Cats, dogs and other animals can have litters with multiple fathers (the gloriously named “heteropaternal superfecundation” – even though the sound of it is really quite atrocious!).
There is even some suggestion that the human penis – being thicker than our nearest primate relatives – is an adaptation for physically displacing the sperm of competing males. Such earthy speculations were anathema to Darwin’s sensibilities.
Female blue tits often mate with multiple males in order to ensure their protection and support – a somewhat manipulative strategy when paternity for the prospective fathers is uncertain. All this challenges Darwin’s assumption that females are relatively passive and non-strategic.
Where males make a greater investment, they become more active in mate choice. Male (rather than female) poison dart frogs (Dendrobates auratus) protect the young, and therefore attract multiple females who compete to lay eggs for them to fertilise. Many bird species have biparental care, and therefore a richer diversity of mating systems.
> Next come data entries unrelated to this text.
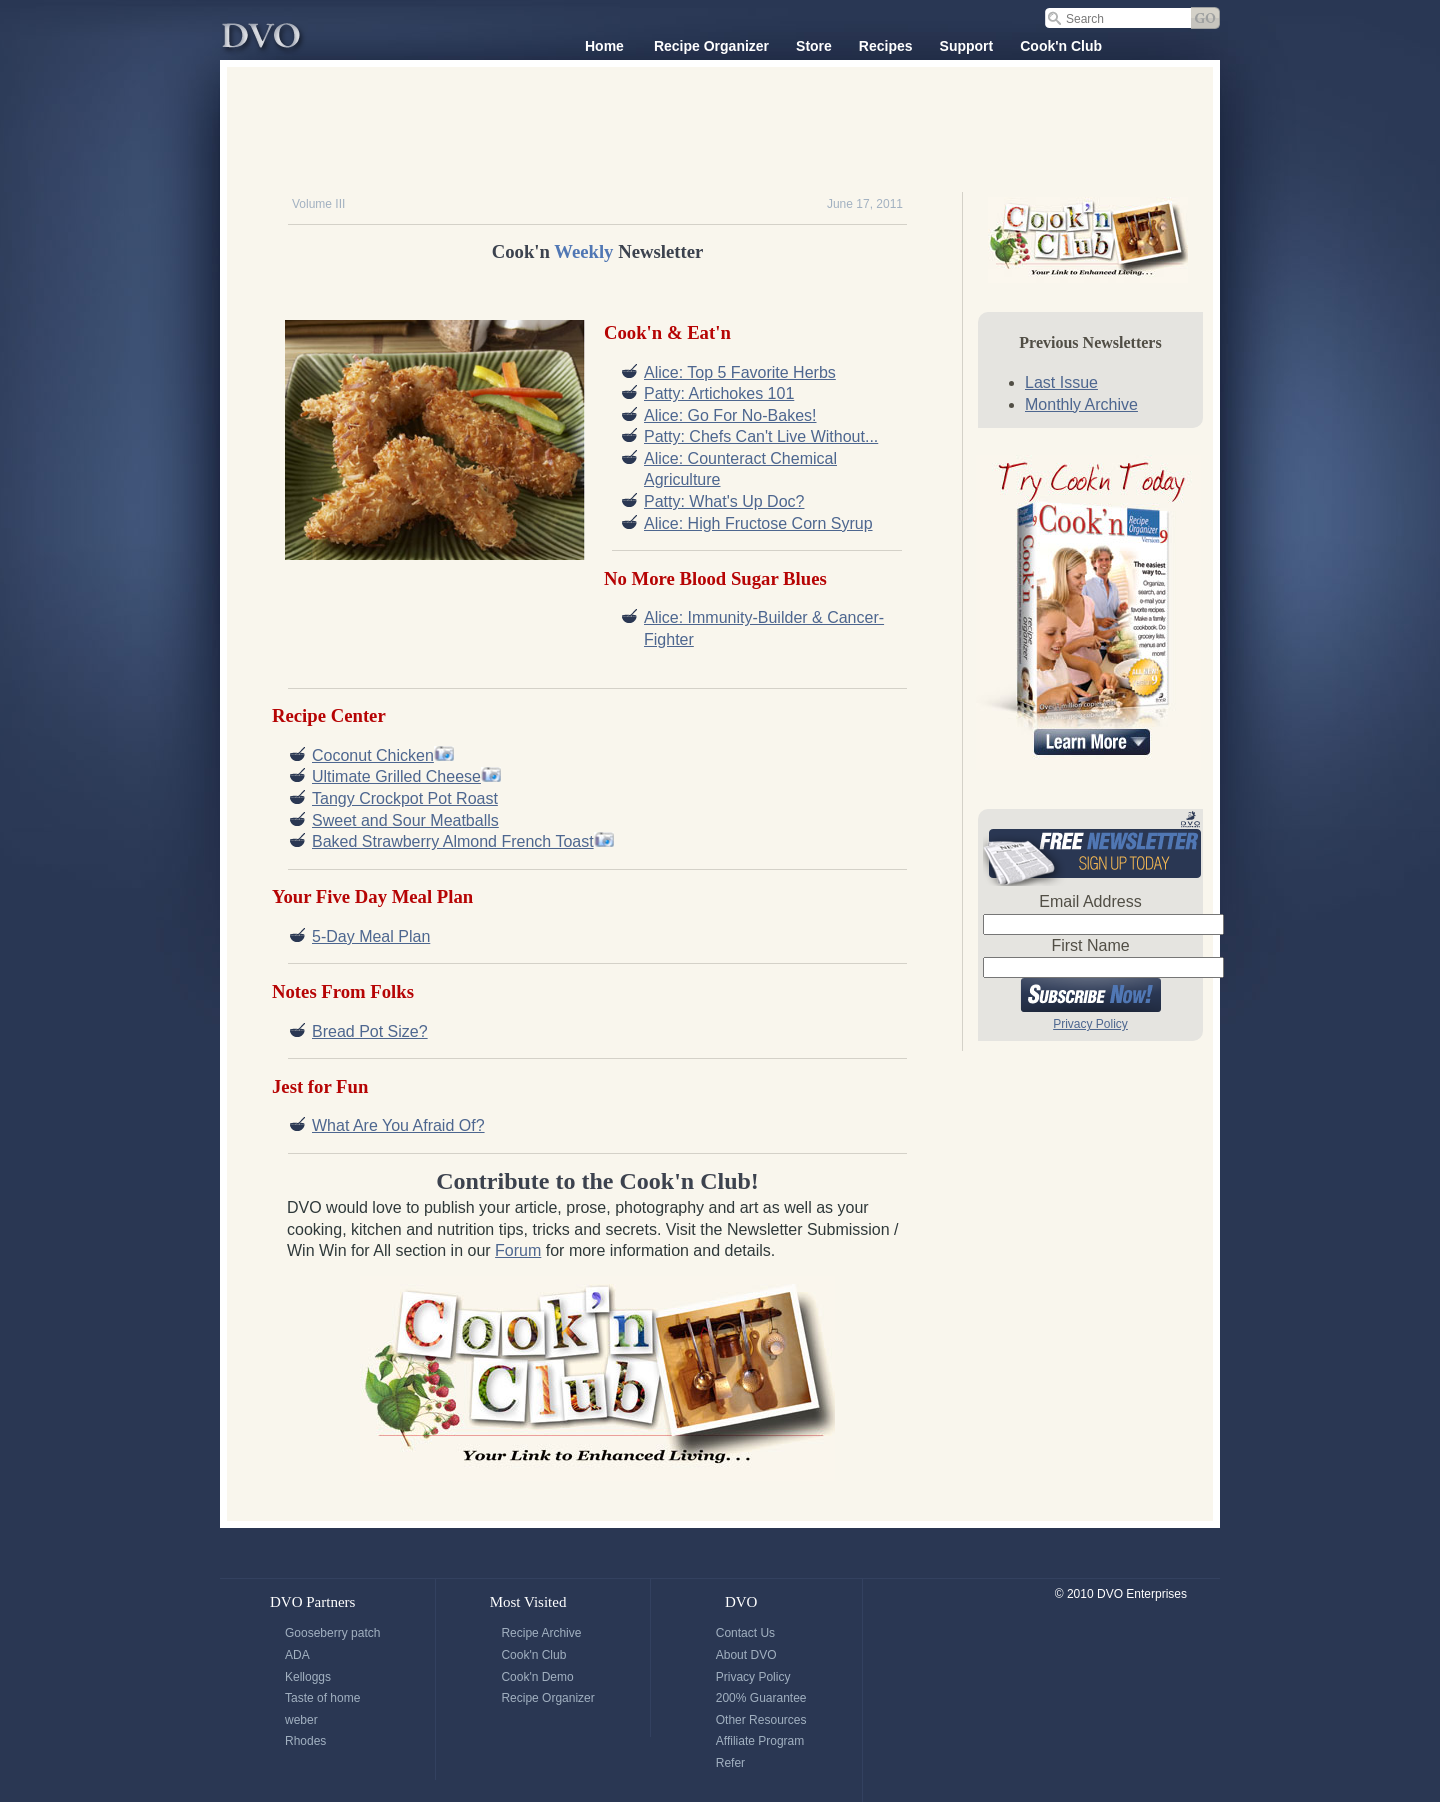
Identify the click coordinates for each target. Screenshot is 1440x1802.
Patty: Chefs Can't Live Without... (761, 436)
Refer (730, 1763)
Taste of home (322, 1698)
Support (967, 46)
Inevitably, Darwin’s world view was shaped by the culture of his time, and his personal writings make it difficult to mount a particularly robust defence. In a letter from 1882, he wrote “I certainly think that women, though generally superior to men to [sic] moral qualities are inferior intellectually; & there seems to me to be a great difficulty from the laws of inheritance … in their becoming the intellectual equals of man”.
He also deliberated over the relative merits of marriage, famously noting: “Home, & someone to take care of house — Charms of music & female chit-chat. — These things good for one’s health. — but terrible loss of time”.
Unsurprisingly there is much that Darwin did not fully understand. Darwin – like Albert Einstein, H.G. Wells and Edgar Allan Poe – married his first cousin, Emma Wedgwood. Ironically, he knew nothing of genetics and the mechanisms by which close relatives are more likely to have offspring with certain genetic diseases. Intriguingly, our closest relatives in the tree of life, the chimpanzees, naturally circumvent this problem, since females select mates that are more distantly related to them than the average male in the available pool.
Despite its omissions, however, Darwin’s understanding was radically more advanced than anything that preceded it. When combined with the subsequent understanding of genetics and inheritance, Darwin’s writings are still the bedrock of all modern evolutionary biology.